[Pointing data for screenshots]
◇ ◇ ◇ ◇ ◇

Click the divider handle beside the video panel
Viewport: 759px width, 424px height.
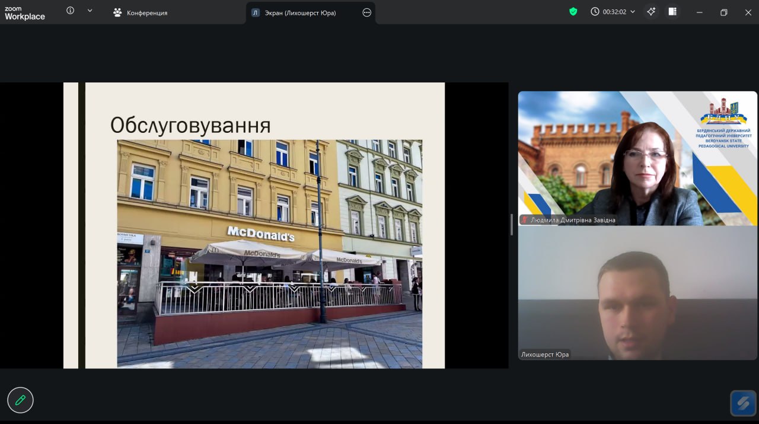pos(511,225)
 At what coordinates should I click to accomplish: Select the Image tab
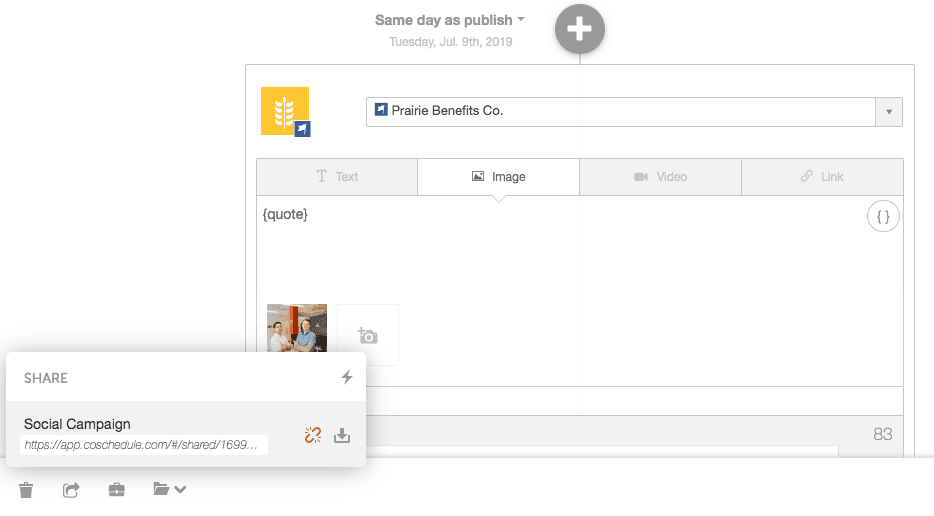click(x=499, y=177)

◇ ◇ ◇ ◇ ◇

What is asked: Swap "divider handle" for "resize handle" in the entries above and write them out again with nothing else changed. Leave the pictures out.

Response below:
Click the resize handle beside the video panel
Viewport: 759px width, 424px height.
pos(511,225)
 At what coordinates should I click to accomplish: Select the Image tab
click(x=499, y=177)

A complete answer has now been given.